Once a week, as the ColorNet research team settles into their meeting room in the Watt Family Innovation Center and exchanges what their week looks like, Dr. Walker comes into the team room with a big smile on her face. “Hey y’all, how’s it going?” she says as she sets down her bag. It always starts the weekly meetings on a good note and the team can’t help but be excited about what they will accomplish that day.

And accomplish great things we did. With the efforts of Dr. Walker, ColorNet was developed, a patent-pending artificial intelligence (AI) technology that takes a live video feed and adjusts it frame-by-frame, pixel-by-pixel, in real-time to ensure brand color accuracy. This convolutional neural network, a type of machine learning model, was trained on numerous clips from Clemson’s football games that were manually color corrected using Adobe Premiere Pro. ColorNet learns what areas of the frame are considered brand colors and how to shift those pixels so that they appear to visually match Clemson’s brand colors without losing the distinctions between highlights and shadows and without changing the non-brand color areas.

Michelle Mayer, a Clemson student on Dr. Walker’s research team

After training the model to color correct Clemson’s orange, Pantone 165, it was time to test it. All testing took place in Littlejohn Coliseum, allowing the technology to be tested on a standard jumbotron and within the current infrastructure of a live event. The alpha test involved streaming one of Clemson’s home football games into Littlejohn and onto the jumbotron to determine if ColorNet would catch the various spots of Clemson orange in each frame and adjust these areas to be the recognizable color fans know and love. With some adjustments to the program and support provided via pizza from Dr. Walker, the alpha test proved to be a success.
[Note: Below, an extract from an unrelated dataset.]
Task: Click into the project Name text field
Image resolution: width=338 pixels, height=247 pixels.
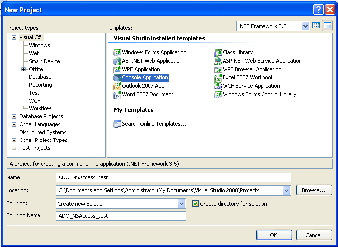Action: 173,177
The beta test took place during a live women’s basketball game, where we ran ColorNet on the jumbotron feed during the basketball game in front of a live audience of fans. The goal was to determine if ColorNet was truly targeting areas of brand color and was able to be extended to other sports or broadcast arenas. The technology proved itself once again! It correctly picked out the women’s jerseys and the splashes of Clemson orange found on the spectators in the arena. I remember walking the arena with Dr. Walker, both of us looking up at the jumbotron in wonder at what we had accomplished with ColorNet.

Our work is by no means over. The goal is to make it where we can color correct any team’s colors, not just Clemson’s. While we were able to expand ColorNet’s capabilities so it can also color correct Clemson purple along with orange, the goal is to generalize the application of the model so that it can color correct to a given color based on user input. Are we playing Alabama? Let’s correct for Crimson Tide red as well. LSU? Let’s adjust for their purple and gold. While COVID-19 makes it hard to meet and collaborate in person towards this development, the meetings are still opened the same. And the same excitement for where ColorNet will go next is tangible even through the screen, thanks to the passion of Dr. Walker.